Serialized XML objects in small molecule pipeline have the wrong extension
ijpulidos opened this issue · comments
When we serialize objects in
perses/perses/app/setup_relative_calculation.py
Lines 733 to 735 in 4e36a6b
They are supposed to be gzipped files, but while inspecting these files one can easily tell they are directly the XML files. As in:
❯ file *
complex-hybrid-system.gz: XML 1.0 document, ASCII text
complex-new-system.gz: XML 1.0 document, ASCII text
complex-old-system.gz: XML 1.0 document, ASCII text
solvent-hybrid-system.gz: XML 1.0 document, ASCII text
solvent-new-system.gz: XML 1.0 document, ASCII text
solvent-old-system.gz: XML 1.0 document, ASCII text
Instead of the expected "gzip compressed data"
.
Do we want to have them zipped, or do we want to keep them uncompressed?

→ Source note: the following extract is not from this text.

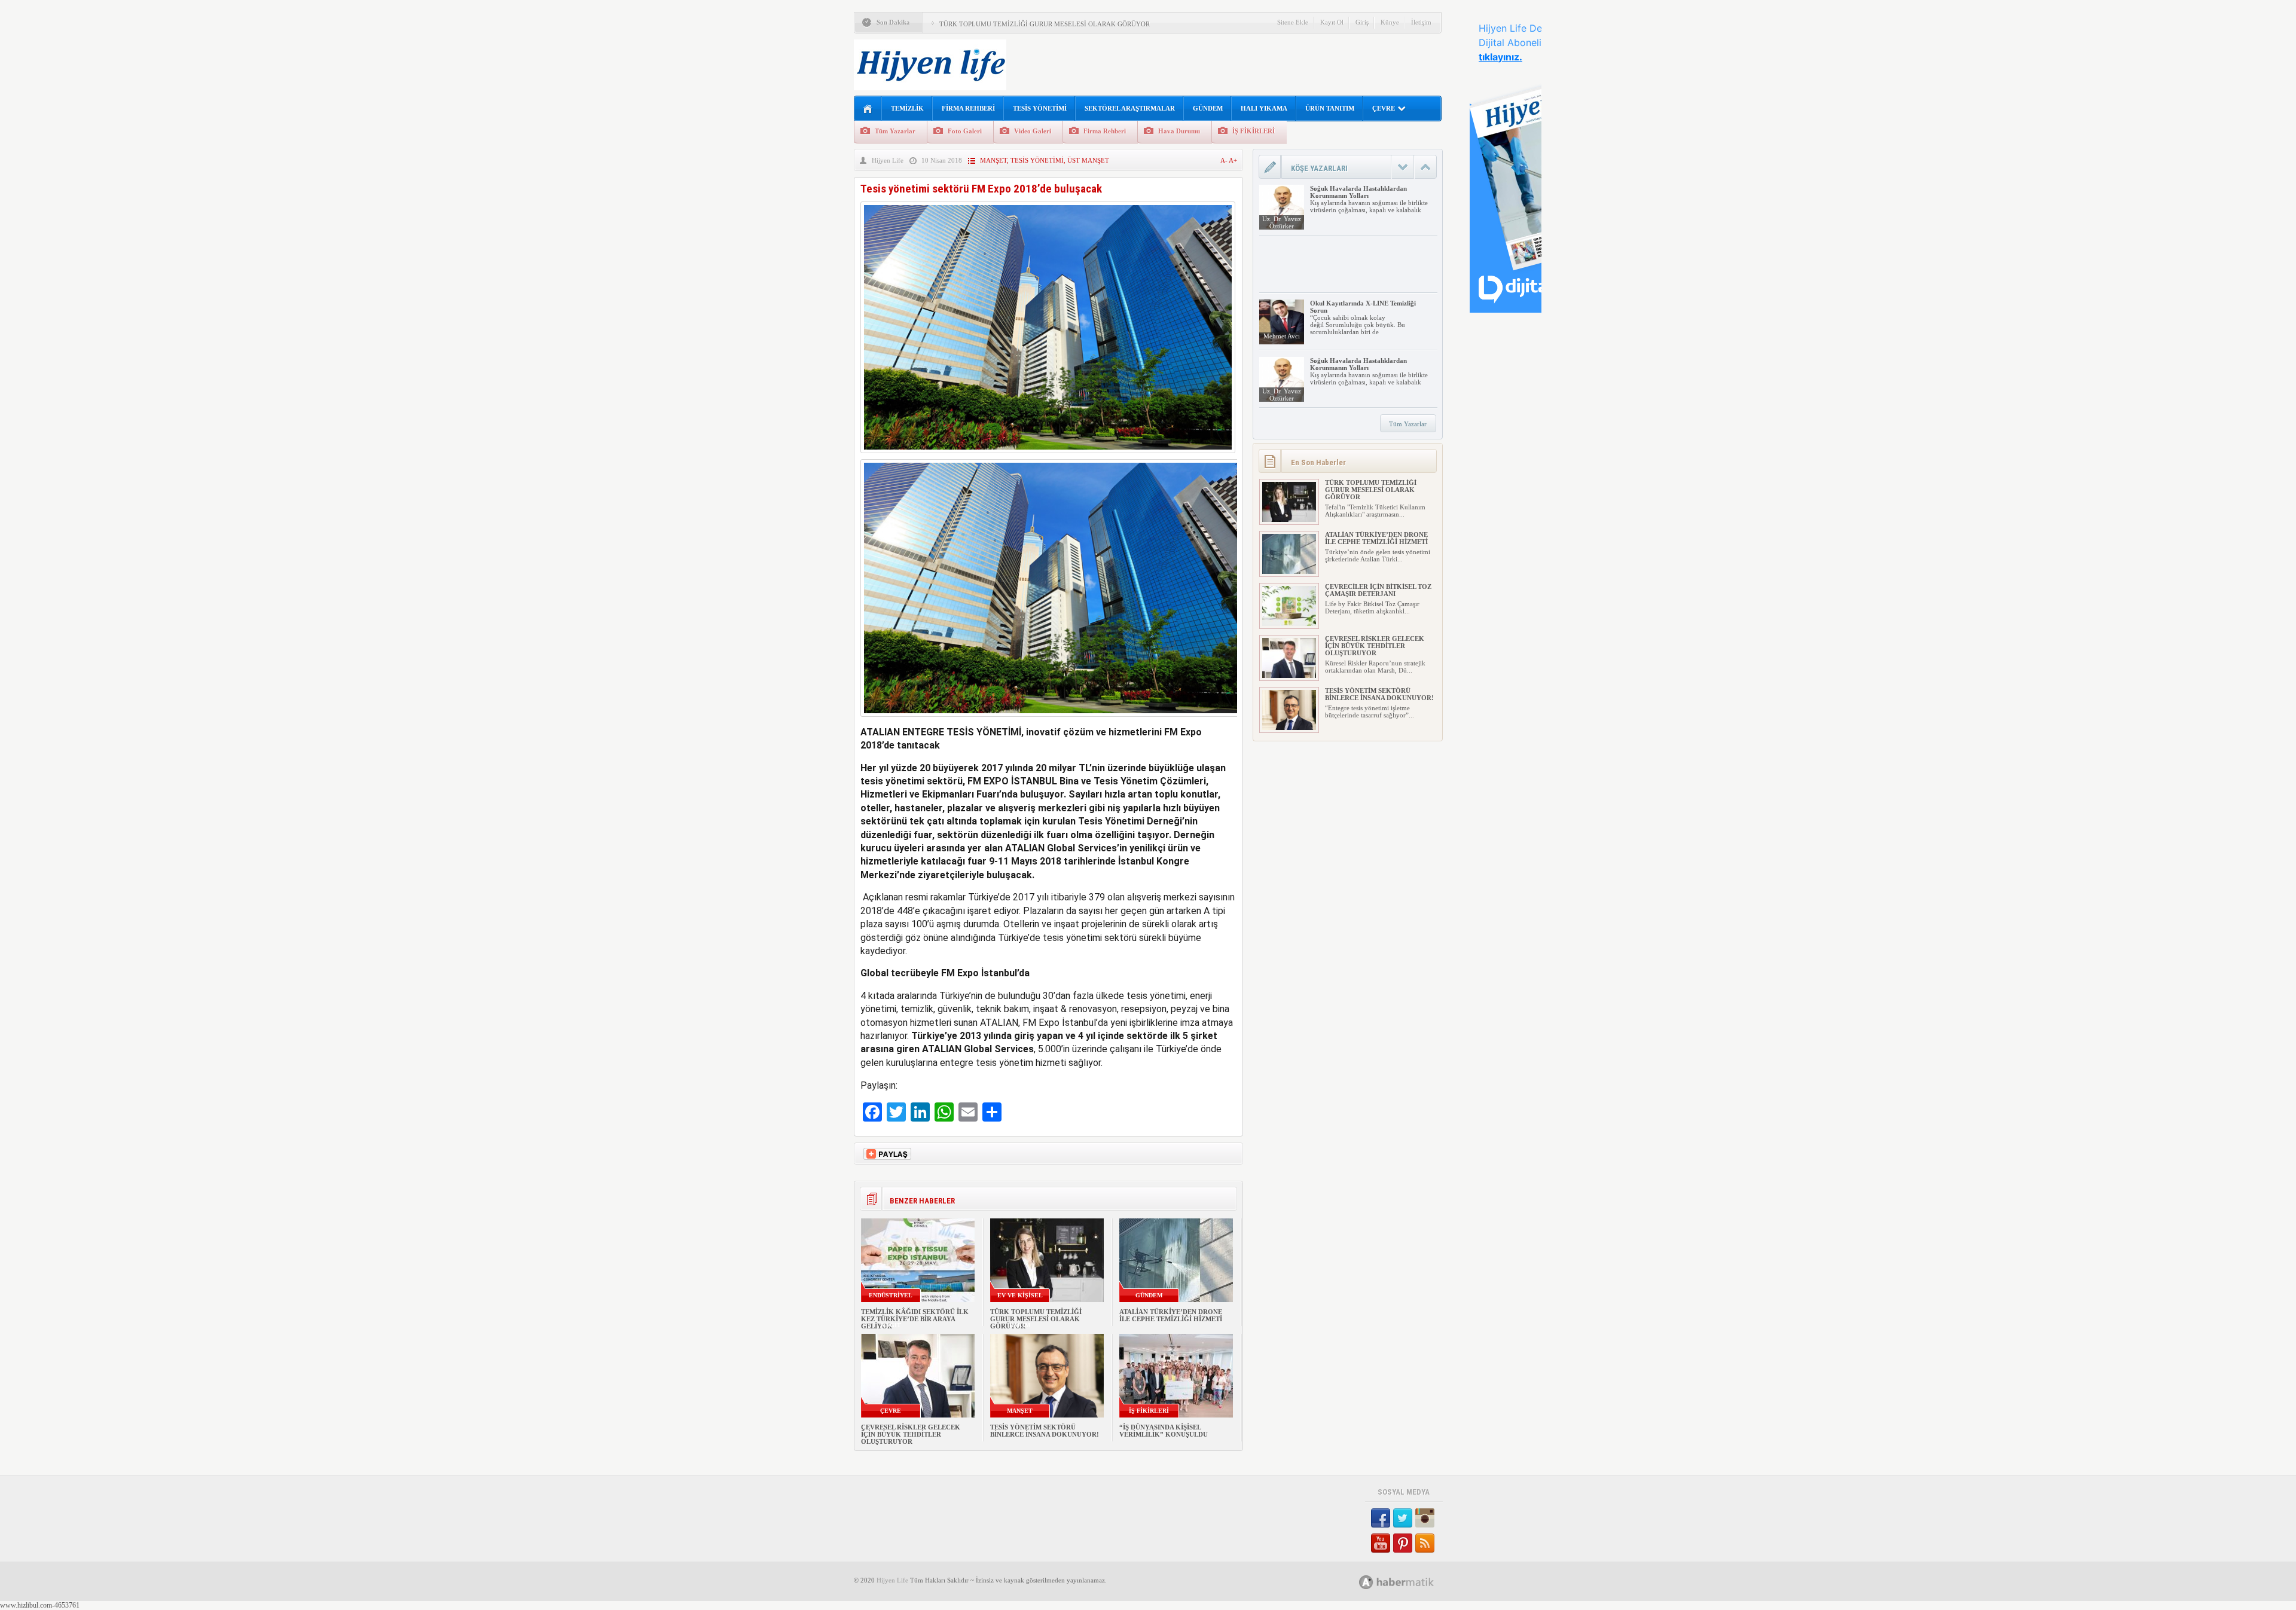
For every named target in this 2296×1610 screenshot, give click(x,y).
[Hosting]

We do want to compress them.
Okay this was a fun one: https://github.com/choderalab/perses/blob/main/perses/utils/data.py#L114-L127
We do save the xml with gzip, but then since there is an if
instead of elif
when checking for bz2
, we overwrite the file with an uncompressed version when we hit the else
block. I've got a PR incoming with some extra debug that will help troubleshoot issues like this.